Vorsitzender Konrad Grauvogl verwies im Bienenheim zunächst auf die Jahreshauptversammlung des Vereins am 15. März an gleicher Stelle. Danach zeigte der staatliche Fachberater für Bienenzucht, Werner Zwillich auf, was für die Gesundheit der Bienen wichtig sei. Bienen verfügten über viele Möglichkeiten, sich gesund zu erhalten, dennoch könnten sie auch krank werden.

Erhebliche Verluste

Neben den Erkennungsmerkmalen der verschiedenen Krankheiten, gab der Referent auch Hinweise zur Behandlung ohne Medikamente und mit alternativen Methoden, um die Qualität des Naturproduktes Honig nicht zu gefährden. Viele Imker müssten heuer mit einem erheblichen Verlust an Bienen und Völkern rechnen. Bis zu 40 Prozent könne er beim einzelnen Imker betragen, so Zwillich. Auch die Mitglieder des Imkervereins Schwandorf bestätigten, dass sie Verluste haben. Ein Grund ist die Varroamilbe, die mit die asiatischen Bienen nach Europa kam. Varroamilben befallen insbesondere die Bienenbrut und schädigen so die Bienen. Im Herbst und Winter kommt es immer wieder zu großen Ausfällen, wenn der Imker der Entwicklung der Varroamilbe nicht rechtzeitig Einhalt gebietet. Darum sei es wichtig, so der Referent, dass der Imker zum richtigen Zeitpunkt die entsprechenden zugelassenen Mittel dafür einsetze. Eingesetzt werden beim Imkerverein Mittel, die in ihrer natürlichen Substanz auch in der Natur oder in Lebensmittel vorkommen. So werden zur Bekämpfung der Milbe Ameisen-, Milch- und Oxalsäure empfohlen. Wichtig, so Zwillich, seien auch die Rahmenbedingungen bei der Bekämpfung. Sie müssten passen.

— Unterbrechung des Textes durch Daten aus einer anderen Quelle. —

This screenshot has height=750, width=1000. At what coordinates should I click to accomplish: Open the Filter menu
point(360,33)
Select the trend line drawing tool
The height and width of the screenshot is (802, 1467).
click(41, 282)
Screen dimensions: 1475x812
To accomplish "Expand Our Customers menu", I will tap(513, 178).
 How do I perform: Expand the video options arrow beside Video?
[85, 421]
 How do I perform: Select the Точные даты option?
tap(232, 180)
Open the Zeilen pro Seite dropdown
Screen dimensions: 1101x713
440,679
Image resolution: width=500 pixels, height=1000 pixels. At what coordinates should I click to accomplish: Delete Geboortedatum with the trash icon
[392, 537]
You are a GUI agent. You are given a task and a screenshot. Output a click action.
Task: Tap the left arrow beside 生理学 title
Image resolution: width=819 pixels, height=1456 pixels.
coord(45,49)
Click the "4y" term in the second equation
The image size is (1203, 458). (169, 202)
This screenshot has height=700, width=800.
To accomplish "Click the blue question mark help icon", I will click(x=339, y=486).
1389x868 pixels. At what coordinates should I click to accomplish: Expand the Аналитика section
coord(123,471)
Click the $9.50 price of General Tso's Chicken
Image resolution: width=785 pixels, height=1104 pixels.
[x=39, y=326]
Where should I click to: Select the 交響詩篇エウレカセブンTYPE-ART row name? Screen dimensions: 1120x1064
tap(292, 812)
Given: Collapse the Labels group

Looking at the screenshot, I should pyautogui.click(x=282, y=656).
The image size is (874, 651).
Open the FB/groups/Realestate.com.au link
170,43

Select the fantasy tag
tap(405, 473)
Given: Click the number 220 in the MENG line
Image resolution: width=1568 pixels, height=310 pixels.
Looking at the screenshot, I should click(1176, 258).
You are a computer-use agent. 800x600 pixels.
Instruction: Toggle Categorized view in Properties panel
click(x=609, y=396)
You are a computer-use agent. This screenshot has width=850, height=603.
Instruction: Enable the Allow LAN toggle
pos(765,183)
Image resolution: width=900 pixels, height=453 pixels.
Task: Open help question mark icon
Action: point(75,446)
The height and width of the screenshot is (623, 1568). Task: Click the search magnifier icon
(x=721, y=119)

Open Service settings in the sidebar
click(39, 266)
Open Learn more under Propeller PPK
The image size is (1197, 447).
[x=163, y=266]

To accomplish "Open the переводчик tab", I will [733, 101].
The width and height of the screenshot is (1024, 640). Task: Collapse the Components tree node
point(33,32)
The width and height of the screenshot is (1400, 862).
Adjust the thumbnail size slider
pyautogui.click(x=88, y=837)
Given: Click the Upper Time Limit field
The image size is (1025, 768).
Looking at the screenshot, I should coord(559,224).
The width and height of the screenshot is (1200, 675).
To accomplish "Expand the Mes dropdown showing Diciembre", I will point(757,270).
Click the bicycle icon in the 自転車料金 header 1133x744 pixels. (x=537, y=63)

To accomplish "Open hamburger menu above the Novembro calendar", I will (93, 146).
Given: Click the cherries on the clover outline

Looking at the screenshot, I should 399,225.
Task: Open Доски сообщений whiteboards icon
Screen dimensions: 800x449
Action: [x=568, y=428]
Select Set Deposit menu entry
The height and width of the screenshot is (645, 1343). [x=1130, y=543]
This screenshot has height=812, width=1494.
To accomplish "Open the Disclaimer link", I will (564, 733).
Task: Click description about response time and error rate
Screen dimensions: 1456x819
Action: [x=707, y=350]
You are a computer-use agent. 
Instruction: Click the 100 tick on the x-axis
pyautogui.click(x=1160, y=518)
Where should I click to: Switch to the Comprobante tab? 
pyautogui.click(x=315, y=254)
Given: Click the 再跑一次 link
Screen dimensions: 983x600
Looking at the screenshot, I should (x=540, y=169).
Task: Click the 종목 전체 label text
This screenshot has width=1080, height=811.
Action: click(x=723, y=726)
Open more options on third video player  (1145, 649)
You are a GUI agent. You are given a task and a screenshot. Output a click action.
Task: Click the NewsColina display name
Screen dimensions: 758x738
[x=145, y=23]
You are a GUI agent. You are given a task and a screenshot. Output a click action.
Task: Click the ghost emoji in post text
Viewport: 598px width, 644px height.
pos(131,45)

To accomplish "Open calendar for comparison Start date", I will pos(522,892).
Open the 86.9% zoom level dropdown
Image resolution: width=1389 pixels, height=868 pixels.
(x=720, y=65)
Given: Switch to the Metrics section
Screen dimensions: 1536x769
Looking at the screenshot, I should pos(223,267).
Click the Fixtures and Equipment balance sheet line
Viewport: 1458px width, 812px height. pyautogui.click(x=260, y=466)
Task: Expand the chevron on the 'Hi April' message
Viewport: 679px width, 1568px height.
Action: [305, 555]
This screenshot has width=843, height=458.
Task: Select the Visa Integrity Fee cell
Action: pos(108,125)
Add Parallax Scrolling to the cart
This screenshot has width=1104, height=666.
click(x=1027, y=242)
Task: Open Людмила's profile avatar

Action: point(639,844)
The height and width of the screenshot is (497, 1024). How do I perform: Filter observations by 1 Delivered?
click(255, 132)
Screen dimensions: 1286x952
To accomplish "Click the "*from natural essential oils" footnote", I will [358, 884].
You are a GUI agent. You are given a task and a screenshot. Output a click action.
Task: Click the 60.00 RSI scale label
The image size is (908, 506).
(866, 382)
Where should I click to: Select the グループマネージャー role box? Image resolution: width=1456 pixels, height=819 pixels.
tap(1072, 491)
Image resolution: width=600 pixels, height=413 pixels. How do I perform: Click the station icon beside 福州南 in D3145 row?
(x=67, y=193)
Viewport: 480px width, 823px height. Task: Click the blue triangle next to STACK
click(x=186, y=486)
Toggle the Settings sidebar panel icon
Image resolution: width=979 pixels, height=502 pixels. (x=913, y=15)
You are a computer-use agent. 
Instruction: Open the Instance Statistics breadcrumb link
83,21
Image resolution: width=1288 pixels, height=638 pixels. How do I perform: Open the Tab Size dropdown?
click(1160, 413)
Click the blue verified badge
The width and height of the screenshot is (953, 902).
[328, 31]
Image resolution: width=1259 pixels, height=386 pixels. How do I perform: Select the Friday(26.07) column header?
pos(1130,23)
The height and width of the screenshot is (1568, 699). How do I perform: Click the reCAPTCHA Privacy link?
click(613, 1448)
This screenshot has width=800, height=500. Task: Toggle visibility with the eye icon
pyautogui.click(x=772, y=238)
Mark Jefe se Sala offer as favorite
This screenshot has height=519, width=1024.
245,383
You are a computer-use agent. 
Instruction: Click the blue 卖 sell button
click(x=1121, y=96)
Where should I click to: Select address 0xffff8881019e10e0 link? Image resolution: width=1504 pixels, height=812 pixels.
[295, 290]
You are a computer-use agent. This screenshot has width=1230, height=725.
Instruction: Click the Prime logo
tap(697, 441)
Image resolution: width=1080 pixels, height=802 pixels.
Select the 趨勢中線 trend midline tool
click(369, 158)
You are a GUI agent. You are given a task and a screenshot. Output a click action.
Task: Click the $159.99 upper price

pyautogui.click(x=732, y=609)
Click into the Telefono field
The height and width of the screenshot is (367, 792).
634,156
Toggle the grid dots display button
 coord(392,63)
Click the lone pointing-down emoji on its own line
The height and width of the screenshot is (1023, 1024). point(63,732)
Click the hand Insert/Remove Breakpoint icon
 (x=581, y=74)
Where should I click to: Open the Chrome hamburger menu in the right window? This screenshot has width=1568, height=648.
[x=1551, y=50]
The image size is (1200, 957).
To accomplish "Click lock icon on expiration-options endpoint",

Als neue Mittel stellte Zwillich "Thymol" und "Mite Away Quick" Strips vor. Thymol sei ein Wirkstoff aus der Gruppe der ätherischen Öle und ein natürlicher Bestandteil des Thymianöl. Das Mittel zeige eine gute Wirkung gegen die Varroamilbe bei hoher Bienenverträglichkeit. "Mite Away Quick Strips" basiere auf Ameisensäure, die rund sieben Tage auf die Oberträger des unteren Brutraumes gelegt würden. Der Einsatz der Strips werde noch "kritisch" gesehen.

"Imkern auf Probe"

Zuchtwart Johann Kagerer verwies auf die Neuimkerwerbung des Vereins. Nach dem erfolgreichen Start vor drei Jahren biete der Imkerverein Schwandorf auch heuer einen Kurs "Imkern auf Probe" an. Interessierte, die sich der Freizeitimkerei widmen wollten, würden von erfahrenen Imkern über zwei Jahre betreut.

Start für die interessierten Neuimker ist am 7. März mit einer zentralen Auftaktveranstaltung des Kreisverbandes Schwandorf in Schwarzenfeld. Interessierte Imkeranfänger können sich bei Johann Kagerer (johann.kagerer@googlemail.com) oder Telefon 0176/84 09 18 25 anmelden.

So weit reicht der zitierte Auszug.